Reconstitution of the Escherichia coli Membrane beta-Barrel Assembly Machine from Purified Components

β-barrel membrane proteins perform important functions in the outer membranes of Gram-negative bacteria and in the mitochondria and chloroplasts of eukaryotes. Cellular machines that have been conserved from bacteria to humans assemble these proteins by an unknown mechanism. The components of the β-barrel assembly machine (Bam) in E. coli have been identified, but it has been difficult to study their function in vivo because they catalyze an essential process; mutations in proteins involved in the assembly pathway are often lethal or produce pleiotropic phenotypes that do not reveal the specific roles of the individual proteins. This study describes an in vitro reconstitution of the activity of the Bam complex and the use of this assay to determine how the Bam proteins contribute to the assembly of the complex itself.;A sensitive assay for β-barrel assembly was developed using a substrate protein that has protease activity when it is folded.
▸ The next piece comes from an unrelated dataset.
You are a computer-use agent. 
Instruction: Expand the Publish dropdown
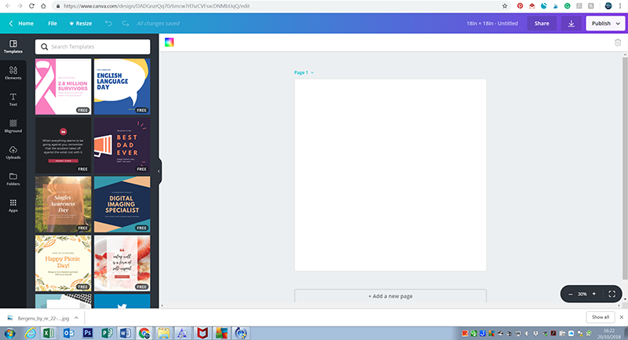click(x=604, y=24)

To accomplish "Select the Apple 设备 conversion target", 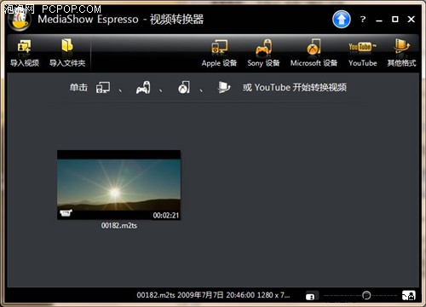I will point(219,54).
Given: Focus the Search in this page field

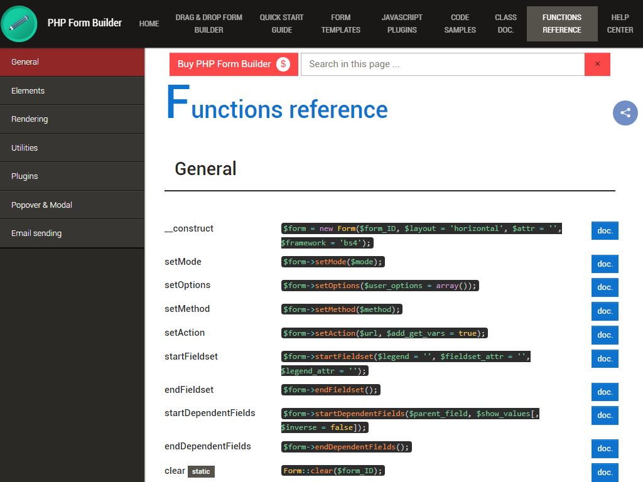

A peptide bond cleavage thereby reports on the conformational change the Bam complex catalyzes. This assay demonstrates that the Bam proteins dramatically increase the rate of β-barrel assembly without any external energy source. The structures of these proteins must inherently facilitate the folding and insertion process.;The in vitro reconstitution was then adapted to study the assembly of the central component of the Bam complex, BamA. These studies reveal that the conserved domains of BamA catalyze the steps in the assembly process that are common in all organisms. The accessory components of the Bam complex adapt the mechanism of BamA to improve its efficiency and to allow it to handle a diverse set of substrates. The assembly of the Bam complex thus demonstrates how a cellular machine evolves to achieve generality and high efficiency.;A structure of the Bam complex will be required to understand the molecular details of how substrate proteins are bound, folded into β-barrel structures, and inserted into the membrane. Initial efforts indicate that it will be possible to obtain such a structure. By combining structural and biochemical information garnered from the in vitro reconstitution, the general principles that guide the assembly of membrane β-barrels may be determined.